TASK DESCRIPTION — Locate every line below that contains the word "node" and copy it.

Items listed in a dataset
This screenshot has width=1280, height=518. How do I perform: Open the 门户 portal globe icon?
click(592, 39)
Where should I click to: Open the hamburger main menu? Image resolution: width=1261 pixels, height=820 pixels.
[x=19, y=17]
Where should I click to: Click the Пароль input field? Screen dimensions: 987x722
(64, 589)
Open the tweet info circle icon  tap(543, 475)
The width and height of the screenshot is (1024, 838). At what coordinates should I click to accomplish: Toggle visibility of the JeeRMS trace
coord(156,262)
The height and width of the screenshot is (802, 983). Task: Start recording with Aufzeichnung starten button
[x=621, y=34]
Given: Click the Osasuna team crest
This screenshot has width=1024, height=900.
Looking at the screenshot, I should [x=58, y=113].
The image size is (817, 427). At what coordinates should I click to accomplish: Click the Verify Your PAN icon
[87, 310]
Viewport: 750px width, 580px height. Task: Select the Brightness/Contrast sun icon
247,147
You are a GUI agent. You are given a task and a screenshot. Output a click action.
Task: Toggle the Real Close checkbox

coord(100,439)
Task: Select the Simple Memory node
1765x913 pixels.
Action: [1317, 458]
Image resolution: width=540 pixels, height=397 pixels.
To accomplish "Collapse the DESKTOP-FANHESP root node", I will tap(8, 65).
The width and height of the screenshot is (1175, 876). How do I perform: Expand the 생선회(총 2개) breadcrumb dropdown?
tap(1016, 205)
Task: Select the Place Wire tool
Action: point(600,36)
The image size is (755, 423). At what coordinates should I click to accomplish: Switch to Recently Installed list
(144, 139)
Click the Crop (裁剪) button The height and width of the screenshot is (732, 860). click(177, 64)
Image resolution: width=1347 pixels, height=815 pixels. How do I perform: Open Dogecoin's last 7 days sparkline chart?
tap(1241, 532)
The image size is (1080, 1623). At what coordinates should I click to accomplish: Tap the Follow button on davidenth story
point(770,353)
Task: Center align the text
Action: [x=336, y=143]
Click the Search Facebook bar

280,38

RESPONSE TO THIS TASK —
Task: Select the Simple Memory node
To accomplish "Collapse the DESKTOP-FANHESP root node", I will tap(8, 65).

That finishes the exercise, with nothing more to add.